INPUT
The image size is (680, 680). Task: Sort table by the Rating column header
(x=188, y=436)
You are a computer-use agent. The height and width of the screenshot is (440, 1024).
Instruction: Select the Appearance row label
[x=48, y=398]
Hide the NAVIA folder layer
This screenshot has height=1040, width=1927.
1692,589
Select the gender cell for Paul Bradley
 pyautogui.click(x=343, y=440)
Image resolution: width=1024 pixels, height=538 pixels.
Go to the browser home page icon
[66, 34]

---

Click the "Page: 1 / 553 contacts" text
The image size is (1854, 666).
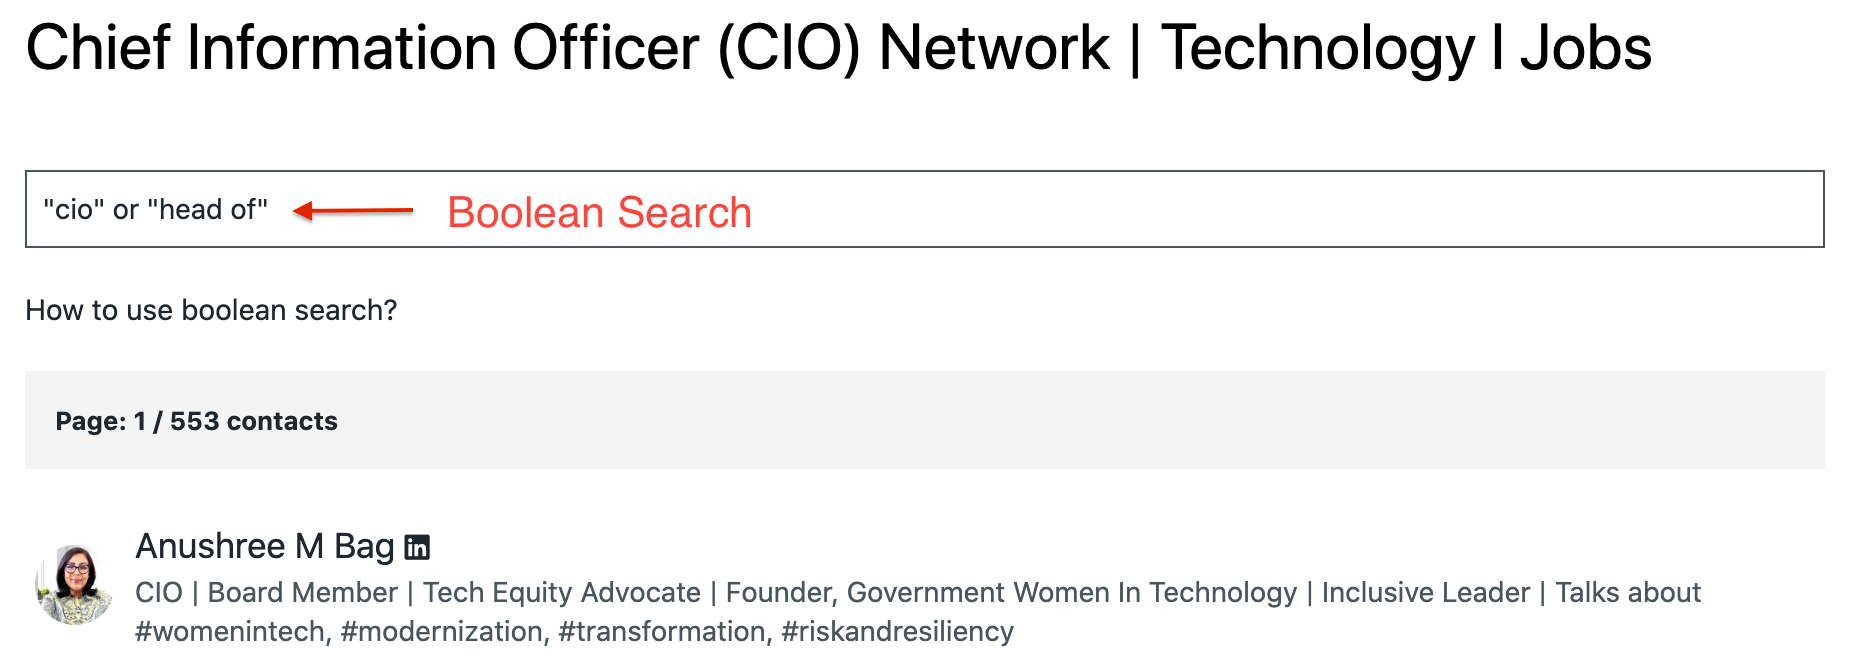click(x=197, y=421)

AIM OF THE TASK
Of the lines above, extract only those from the line with "The image size is (680, 680)." to the line with "Image resolution: width=1024", both included, exactly as written.

WRITTEN RESPONSE
The image size is (680, 680). Task: Sort table by the Rating column header
(x=188, y=436)
You are a computer-use agent. The height and width of the screenshot is (440, 1024).
Instruction: Select the Appearance row label
[x=48, y=398]
Hide the NAVIA folder layer
This screenshot has height=1040, width=1927.
1692,589
Select the gender cell for Paul Bradley
 pyautogui.click(x=343, y=440)
Image resolution: width=1024 pixels, height=538 pixels.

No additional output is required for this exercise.